━━━ DATA
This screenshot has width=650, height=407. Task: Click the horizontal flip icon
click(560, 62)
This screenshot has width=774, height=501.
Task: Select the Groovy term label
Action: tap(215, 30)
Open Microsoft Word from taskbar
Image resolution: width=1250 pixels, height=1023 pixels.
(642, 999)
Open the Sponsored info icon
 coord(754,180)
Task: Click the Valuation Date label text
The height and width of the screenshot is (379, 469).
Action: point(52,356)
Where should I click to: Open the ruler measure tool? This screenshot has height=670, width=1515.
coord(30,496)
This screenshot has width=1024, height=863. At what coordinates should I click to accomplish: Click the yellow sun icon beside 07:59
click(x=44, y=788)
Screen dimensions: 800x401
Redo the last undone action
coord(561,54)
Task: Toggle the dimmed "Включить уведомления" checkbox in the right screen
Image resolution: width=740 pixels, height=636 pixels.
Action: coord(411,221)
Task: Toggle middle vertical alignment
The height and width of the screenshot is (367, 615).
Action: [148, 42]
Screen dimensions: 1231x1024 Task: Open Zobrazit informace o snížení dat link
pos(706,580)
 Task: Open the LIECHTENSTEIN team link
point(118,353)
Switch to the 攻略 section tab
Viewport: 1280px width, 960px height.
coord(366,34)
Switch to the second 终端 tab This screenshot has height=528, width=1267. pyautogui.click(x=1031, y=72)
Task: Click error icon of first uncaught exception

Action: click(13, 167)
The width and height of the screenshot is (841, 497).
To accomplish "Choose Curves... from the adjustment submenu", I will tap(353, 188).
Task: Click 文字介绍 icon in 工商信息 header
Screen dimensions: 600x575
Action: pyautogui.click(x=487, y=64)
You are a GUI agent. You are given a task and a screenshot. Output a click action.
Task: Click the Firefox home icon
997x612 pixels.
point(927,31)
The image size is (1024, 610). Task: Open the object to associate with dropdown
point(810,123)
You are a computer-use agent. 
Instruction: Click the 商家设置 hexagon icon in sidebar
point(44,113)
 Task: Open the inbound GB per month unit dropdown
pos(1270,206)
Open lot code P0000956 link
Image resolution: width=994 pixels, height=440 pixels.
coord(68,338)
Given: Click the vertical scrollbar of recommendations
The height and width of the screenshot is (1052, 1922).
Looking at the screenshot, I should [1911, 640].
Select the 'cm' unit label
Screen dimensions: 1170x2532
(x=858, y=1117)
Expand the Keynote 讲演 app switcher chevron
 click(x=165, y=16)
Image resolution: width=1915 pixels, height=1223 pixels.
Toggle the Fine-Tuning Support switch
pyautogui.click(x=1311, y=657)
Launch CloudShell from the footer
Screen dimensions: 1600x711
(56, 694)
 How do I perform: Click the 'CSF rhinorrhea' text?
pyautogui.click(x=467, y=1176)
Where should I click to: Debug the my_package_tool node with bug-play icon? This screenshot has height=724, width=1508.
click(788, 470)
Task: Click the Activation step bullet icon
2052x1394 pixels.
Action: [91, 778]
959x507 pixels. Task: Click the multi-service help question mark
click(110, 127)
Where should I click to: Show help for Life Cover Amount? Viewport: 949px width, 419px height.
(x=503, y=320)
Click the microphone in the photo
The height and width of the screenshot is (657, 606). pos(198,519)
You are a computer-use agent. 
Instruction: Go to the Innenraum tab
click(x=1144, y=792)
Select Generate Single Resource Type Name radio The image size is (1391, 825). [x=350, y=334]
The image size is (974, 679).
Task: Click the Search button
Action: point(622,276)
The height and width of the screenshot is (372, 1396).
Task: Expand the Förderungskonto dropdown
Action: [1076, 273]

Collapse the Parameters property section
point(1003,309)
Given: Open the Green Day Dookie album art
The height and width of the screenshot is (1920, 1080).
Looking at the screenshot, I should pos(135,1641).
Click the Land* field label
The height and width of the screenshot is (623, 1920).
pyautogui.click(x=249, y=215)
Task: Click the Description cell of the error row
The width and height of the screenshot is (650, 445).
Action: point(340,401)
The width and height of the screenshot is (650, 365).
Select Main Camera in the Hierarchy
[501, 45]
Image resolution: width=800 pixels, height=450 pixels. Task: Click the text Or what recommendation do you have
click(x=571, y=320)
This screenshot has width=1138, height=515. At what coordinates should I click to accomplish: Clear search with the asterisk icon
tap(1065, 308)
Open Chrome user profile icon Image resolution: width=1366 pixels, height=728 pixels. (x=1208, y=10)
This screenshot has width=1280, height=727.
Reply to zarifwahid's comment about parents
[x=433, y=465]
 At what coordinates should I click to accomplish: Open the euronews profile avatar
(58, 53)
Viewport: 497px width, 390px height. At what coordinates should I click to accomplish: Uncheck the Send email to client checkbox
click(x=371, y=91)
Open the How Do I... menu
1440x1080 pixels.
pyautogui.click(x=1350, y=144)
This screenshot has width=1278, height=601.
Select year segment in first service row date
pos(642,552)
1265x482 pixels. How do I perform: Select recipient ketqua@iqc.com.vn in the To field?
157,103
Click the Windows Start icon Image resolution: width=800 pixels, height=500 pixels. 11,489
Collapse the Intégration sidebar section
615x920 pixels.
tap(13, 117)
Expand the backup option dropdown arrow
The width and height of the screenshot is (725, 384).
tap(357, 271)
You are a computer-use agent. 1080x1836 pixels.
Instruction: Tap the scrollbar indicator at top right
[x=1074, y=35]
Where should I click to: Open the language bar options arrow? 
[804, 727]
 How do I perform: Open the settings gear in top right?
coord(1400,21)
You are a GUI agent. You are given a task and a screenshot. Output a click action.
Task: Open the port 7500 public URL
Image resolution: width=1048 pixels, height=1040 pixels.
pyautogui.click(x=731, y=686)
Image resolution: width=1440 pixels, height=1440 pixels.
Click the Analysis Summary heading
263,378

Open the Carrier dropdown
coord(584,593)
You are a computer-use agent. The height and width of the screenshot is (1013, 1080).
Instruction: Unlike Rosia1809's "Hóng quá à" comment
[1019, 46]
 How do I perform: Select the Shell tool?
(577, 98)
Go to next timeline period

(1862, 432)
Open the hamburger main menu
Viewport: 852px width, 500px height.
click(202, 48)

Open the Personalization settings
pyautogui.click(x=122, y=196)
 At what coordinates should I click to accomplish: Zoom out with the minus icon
━━━━━━
## TO DO:
An exact printout is needed of the lines from the one containing "Click the Analysis Summary heading" through the end of the listing above, both of those lines included, and nothing else.

## ANSWER SECTION:
Click the Analysis Summary heading
263,378

Open the Carrier dropdown
coord(584,593)
You are a computer-use agent. The height and width of the screenshot is (1013, 1080).
Instruction: Unlike Rosia1809's "Hóng quá à" comment
[1019, 46]
 How do I perform: Select the Shell tool?
(577, 98)
Go to next timeline period

(1862, 432)
Open the hamburger main menu
Viewport: 852px width, 500px height.
click(202, 48)

Open the Personalization settings
pyautogui.click(x=122, y=196)
 At what coordinates should I click to accomplish: Zoom out with the minus icon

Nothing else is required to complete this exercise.